*Problem statement*: Return the following from the records below: each line, word for word, starting with the line that contains "The height and width of the screenshot is (784, 1568)." and going on through the line that contains "You are a computer-use agent. The", with nothing outside that range.

*Material for this task*:
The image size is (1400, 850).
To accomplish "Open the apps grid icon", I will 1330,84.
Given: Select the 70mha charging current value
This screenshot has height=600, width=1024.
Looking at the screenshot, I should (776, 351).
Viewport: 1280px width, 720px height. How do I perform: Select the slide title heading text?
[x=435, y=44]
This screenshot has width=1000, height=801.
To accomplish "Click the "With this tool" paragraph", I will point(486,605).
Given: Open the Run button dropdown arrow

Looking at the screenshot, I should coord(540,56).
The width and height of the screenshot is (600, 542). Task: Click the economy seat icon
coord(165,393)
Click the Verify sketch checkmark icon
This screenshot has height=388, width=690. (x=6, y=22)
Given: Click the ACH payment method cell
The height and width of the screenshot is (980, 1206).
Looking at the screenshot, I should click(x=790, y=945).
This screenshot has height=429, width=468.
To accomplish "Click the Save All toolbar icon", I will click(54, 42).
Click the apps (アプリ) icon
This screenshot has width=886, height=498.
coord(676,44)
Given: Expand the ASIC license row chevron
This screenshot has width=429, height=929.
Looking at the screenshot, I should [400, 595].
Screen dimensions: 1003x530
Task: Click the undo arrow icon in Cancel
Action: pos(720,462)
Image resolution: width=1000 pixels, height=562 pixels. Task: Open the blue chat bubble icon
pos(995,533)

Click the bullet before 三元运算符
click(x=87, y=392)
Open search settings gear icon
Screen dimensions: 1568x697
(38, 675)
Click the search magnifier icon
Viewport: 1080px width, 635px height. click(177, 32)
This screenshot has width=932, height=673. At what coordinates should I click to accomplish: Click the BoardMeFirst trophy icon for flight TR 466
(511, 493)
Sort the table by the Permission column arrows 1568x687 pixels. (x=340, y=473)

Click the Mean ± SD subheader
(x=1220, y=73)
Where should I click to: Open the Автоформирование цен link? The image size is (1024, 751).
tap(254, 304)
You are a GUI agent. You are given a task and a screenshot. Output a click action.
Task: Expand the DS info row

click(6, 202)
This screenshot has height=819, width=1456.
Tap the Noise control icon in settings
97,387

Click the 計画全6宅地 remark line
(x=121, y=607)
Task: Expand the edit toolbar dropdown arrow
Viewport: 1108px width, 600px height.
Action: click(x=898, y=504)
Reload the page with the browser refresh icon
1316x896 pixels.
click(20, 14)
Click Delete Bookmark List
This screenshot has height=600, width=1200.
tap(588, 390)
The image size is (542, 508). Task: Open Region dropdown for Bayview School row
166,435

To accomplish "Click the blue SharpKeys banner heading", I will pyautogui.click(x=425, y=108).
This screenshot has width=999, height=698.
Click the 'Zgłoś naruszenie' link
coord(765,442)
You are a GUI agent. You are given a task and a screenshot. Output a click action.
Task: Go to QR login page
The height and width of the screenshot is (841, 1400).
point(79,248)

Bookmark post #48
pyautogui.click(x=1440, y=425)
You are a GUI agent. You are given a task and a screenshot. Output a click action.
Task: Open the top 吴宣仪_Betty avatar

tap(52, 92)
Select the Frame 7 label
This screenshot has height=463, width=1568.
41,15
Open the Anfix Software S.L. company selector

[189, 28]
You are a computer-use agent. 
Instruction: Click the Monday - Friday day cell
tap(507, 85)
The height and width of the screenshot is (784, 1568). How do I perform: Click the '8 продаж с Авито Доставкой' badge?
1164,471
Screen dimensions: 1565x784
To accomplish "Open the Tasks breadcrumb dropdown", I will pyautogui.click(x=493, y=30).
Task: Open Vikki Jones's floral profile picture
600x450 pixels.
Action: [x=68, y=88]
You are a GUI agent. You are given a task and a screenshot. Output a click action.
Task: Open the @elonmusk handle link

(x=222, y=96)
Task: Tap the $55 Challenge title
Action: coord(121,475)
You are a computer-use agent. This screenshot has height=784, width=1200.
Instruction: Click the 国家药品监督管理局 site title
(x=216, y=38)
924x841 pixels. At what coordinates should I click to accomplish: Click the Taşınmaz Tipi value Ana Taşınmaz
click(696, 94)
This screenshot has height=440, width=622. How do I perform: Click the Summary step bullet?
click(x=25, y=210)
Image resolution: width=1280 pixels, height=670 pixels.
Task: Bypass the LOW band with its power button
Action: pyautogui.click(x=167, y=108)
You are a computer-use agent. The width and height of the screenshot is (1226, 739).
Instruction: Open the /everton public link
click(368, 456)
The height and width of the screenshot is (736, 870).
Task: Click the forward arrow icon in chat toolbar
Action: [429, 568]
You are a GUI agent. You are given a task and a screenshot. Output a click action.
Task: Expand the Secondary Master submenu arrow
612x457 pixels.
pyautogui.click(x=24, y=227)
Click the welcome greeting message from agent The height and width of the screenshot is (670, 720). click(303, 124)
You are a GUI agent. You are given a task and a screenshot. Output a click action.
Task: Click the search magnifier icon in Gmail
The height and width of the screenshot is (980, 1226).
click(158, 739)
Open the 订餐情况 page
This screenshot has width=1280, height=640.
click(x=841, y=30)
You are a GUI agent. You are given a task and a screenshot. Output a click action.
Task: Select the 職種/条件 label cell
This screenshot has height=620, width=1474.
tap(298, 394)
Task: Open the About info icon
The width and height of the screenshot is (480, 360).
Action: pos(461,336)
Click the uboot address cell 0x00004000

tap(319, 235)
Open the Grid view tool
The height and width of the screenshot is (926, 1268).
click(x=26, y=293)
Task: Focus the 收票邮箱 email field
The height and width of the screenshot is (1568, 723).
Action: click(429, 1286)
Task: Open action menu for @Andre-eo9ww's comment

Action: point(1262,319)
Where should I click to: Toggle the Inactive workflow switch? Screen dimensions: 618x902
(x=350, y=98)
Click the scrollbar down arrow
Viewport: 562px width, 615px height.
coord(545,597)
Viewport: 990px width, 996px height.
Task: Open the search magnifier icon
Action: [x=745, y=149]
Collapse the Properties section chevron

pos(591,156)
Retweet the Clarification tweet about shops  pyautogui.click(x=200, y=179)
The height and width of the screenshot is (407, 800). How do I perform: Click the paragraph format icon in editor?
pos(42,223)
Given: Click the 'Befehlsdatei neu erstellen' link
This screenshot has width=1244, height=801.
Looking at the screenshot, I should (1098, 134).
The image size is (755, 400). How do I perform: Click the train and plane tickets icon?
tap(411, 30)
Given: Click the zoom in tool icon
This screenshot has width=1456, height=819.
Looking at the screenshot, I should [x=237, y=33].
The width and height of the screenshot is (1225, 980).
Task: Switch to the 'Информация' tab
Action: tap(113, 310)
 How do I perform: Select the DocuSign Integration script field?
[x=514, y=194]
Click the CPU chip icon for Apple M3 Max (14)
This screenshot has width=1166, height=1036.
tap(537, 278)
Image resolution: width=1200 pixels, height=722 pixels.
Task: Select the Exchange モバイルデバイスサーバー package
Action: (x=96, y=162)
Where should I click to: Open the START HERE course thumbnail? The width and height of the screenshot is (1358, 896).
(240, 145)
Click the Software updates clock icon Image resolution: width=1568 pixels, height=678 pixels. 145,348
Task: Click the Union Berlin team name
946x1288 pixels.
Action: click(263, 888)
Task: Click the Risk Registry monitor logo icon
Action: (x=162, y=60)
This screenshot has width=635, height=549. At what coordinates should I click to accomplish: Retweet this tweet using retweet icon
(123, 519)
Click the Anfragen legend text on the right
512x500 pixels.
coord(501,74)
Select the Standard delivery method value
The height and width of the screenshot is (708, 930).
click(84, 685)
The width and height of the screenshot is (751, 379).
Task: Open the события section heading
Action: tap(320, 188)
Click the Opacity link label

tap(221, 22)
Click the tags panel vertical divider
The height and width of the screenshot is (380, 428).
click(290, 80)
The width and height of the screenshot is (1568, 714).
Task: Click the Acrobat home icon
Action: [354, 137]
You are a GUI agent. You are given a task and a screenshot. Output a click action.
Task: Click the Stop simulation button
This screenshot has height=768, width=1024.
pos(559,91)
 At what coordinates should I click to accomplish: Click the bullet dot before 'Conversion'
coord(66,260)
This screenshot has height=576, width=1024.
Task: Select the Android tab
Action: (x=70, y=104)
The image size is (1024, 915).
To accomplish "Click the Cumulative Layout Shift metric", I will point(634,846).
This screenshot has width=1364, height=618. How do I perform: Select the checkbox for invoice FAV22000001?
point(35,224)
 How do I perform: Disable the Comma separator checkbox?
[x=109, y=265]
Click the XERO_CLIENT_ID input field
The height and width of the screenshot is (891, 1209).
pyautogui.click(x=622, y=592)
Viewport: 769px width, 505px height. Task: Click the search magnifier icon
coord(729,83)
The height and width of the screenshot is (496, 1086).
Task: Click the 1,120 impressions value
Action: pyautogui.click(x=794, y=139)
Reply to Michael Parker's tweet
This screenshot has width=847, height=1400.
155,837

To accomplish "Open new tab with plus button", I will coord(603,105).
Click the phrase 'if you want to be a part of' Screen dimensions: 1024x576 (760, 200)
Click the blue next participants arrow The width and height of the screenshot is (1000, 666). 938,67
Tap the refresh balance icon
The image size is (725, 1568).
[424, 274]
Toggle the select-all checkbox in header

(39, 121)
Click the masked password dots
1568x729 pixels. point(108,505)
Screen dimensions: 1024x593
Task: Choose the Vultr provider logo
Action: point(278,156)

*Result of the exercise*:
The height and width of the screenshot is (784, 1568). How do I perform: Click the '8 продаж с Авито Доставкой' badge?
1164,471
Screen dimensions: 1565x784
To accomplish "Open the Tasks breadcrumb dropdown", I will pyautogui.click(x=493, y=30).
Task: Open Vikki Jones's floral profile picture
600x450 pixels.
Action: [x=68, y=88]
You are a GUI agent. You are given a task and a screenshot. Output a click action.
Task: Open the @elonmusk handle link

(x=222, y=96)
Task: Tap the $55 Challenge title
Action: coord(121,475)
You are a computer-use agent. This screenshot has height=784, width=1200.
Instruction: Click the 国家药品监督管理局 site title
(x=216, y=38)
924x841 pixels. At what coordinates should I click to accomplish: Click the Taşınmaz Tipi value Ana Taşınmaz
click(696, 94)
This screenshot has height=440, width=622. How do I perform: Click the Summary step bullet?
click(x=25, y=210)
Image resolution: width=1280 pixels, height=670 pixels.
Task: Bypass the LOW band with its power button
Action: pyautogui.click(x=167, y=108)
You are a computer-use agent. The width and height of the screenshot is (1226, 739).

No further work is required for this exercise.